_WHAT YOU WILL DO_:
From the entries that follow, report every line in which "Last" occurs.

[Stored data entries]
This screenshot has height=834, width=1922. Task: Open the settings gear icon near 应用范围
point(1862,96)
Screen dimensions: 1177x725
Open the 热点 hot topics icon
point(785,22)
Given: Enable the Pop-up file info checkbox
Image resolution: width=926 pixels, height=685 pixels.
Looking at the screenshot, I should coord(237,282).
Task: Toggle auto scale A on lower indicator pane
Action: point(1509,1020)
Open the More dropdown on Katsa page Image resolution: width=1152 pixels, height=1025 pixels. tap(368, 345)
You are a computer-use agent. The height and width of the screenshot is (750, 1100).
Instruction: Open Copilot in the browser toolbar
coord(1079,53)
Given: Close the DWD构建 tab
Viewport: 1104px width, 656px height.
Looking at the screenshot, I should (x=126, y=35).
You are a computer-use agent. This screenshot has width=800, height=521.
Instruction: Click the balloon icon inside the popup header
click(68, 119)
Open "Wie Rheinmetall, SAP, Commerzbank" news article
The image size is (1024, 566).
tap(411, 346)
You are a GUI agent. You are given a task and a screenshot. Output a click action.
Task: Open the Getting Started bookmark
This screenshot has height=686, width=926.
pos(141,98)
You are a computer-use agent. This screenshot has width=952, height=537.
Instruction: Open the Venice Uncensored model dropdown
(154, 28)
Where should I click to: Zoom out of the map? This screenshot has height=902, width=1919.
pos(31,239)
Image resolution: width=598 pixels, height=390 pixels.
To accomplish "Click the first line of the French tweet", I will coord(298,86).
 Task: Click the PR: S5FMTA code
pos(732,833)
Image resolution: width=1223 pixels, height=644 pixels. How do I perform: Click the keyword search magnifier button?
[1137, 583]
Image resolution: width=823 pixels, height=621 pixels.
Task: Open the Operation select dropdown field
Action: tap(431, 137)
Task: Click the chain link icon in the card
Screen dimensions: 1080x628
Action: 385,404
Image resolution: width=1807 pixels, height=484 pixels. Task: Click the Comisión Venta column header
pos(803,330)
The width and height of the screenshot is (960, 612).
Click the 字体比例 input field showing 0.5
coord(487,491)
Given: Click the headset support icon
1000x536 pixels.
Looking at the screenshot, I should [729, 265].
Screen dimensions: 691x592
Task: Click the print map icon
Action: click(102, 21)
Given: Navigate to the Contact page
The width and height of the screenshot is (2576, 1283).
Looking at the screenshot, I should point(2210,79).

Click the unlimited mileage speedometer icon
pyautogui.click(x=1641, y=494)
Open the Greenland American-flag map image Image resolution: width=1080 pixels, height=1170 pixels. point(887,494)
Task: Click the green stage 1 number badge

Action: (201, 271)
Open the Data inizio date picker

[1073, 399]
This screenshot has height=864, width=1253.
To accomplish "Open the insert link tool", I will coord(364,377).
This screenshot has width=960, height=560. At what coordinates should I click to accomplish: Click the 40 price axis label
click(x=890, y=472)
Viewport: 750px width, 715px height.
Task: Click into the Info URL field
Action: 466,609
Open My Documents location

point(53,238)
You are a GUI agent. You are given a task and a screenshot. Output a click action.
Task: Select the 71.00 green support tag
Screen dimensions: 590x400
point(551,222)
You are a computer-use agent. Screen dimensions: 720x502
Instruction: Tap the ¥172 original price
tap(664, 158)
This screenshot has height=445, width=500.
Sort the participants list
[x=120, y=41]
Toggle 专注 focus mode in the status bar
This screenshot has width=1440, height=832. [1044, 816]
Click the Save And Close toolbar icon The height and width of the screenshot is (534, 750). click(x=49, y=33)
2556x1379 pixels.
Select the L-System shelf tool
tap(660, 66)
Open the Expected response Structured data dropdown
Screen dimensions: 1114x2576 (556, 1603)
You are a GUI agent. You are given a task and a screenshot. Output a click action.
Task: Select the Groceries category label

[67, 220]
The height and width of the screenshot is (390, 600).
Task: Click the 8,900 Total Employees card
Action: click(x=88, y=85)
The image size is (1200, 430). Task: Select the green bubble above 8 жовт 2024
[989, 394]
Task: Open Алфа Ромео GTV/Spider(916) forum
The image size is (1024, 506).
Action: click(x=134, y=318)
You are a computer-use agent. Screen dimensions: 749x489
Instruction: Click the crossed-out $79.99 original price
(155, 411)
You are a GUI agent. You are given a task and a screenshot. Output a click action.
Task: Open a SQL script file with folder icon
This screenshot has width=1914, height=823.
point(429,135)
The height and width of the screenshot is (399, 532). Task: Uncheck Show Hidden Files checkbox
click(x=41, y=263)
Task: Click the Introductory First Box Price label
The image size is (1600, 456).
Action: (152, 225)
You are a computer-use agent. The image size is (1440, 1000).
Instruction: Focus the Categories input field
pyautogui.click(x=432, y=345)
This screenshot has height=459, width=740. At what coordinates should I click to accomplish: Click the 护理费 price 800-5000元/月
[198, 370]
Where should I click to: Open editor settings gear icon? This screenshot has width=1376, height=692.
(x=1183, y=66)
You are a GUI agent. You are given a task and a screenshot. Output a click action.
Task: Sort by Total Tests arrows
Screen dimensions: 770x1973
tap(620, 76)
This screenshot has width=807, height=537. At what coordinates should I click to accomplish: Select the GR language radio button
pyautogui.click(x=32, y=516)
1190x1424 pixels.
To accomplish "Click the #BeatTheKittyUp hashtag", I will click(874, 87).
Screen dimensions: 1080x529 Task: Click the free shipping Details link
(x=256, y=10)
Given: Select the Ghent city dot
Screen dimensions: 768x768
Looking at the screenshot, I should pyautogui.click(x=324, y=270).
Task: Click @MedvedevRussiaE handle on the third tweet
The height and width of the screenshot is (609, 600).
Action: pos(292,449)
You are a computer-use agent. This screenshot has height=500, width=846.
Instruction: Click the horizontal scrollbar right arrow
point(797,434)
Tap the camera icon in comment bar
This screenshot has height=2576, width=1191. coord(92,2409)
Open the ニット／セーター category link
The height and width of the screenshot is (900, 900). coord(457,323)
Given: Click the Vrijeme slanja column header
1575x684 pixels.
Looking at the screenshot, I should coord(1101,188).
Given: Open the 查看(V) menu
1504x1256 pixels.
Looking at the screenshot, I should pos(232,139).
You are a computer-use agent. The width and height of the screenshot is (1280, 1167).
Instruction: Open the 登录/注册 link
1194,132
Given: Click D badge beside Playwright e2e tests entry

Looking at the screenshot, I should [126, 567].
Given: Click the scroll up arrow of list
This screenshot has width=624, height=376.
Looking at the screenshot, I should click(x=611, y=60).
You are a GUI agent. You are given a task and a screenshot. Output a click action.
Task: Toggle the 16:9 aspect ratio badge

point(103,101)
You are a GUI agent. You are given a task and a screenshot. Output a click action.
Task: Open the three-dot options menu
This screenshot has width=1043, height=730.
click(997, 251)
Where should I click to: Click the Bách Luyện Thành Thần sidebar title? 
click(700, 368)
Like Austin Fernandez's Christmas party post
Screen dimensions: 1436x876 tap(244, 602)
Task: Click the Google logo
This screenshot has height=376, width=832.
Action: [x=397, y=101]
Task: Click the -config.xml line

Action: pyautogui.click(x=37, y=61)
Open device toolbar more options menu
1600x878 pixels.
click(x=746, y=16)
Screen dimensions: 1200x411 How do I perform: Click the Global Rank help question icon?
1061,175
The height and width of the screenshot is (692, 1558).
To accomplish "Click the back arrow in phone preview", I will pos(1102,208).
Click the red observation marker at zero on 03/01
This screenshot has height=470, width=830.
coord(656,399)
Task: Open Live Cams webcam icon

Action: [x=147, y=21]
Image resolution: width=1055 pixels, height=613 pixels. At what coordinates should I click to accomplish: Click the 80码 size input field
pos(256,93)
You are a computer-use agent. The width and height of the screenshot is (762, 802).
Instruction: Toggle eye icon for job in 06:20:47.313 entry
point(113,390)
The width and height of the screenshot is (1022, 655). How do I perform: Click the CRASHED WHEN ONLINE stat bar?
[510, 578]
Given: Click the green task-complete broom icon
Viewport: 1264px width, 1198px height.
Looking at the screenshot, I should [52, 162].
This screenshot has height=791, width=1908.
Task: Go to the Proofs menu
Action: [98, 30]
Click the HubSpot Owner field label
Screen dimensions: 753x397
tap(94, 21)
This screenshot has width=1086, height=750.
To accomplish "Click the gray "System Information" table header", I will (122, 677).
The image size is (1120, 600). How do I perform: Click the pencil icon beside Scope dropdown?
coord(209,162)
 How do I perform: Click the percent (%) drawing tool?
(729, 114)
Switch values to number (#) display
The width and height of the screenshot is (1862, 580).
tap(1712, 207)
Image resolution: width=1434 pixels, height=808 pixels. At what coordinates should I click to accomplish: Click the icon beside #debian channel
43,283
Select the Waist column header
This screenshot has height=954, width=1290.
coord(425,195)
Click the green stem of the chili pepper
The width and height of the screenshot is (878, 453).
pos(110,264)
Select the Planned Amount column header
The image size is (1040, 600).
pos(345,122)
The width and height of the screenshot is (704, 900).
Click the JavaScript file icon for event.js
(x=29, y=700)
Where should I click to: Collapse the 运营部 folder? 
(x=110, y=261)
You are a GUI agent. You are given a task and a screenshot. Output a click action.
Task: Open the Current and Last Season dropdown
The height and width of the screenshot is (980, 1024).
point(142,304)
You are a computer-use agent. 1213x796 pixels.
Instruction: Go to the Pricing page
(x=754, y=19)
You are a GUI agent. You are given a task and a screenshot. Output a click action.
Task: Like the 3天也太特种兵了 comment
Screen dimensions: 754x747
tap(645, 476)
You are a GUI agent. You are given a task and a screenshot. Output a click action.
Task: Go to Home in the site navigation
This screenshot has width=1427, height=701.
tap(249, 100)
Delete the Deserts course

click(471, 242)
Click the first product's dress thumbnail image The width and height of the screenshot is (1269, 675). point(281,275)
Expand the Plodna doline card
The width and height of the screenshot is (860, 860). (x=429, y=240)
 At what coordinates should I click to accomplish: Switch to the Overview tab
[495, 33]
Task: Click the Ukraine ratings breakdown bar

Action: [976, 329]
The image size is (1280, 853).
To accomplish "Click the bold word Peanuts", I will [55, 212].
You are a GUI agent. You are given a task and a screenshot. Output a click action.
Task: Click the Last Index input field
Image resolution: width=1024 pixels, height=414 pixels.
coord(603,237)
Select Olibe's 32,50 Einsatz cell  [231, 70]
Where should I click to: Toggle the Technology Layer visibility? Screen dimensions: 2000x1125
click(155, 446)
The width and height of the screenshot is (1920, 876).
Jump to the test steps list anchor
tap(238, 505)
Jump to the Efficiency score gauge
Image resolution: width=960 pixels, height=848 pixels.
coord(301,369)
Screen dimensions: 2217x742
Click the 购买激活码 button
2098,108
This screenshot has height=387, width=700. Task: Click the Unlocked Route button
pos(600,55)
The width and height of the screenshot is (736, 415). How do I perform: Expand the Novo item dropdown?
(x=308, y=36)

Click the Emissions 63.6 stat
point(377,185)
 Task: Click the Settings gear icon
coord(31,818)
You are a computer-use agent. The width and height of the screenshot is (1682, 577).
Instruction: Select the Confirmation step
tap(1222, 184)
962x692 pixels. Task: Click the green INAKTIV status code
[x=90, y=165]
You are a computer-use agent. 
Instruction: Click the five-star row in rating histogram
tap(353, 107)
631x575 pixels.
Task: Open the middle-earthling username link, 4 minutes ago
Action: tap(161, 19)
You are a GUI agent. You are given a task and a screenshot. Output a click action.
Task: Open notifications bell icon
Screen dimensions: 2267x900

_OUTPUT OF THE EXERCISE_:
Task: Open the Current and Last Season dropdown
Task: Click the Last Index input field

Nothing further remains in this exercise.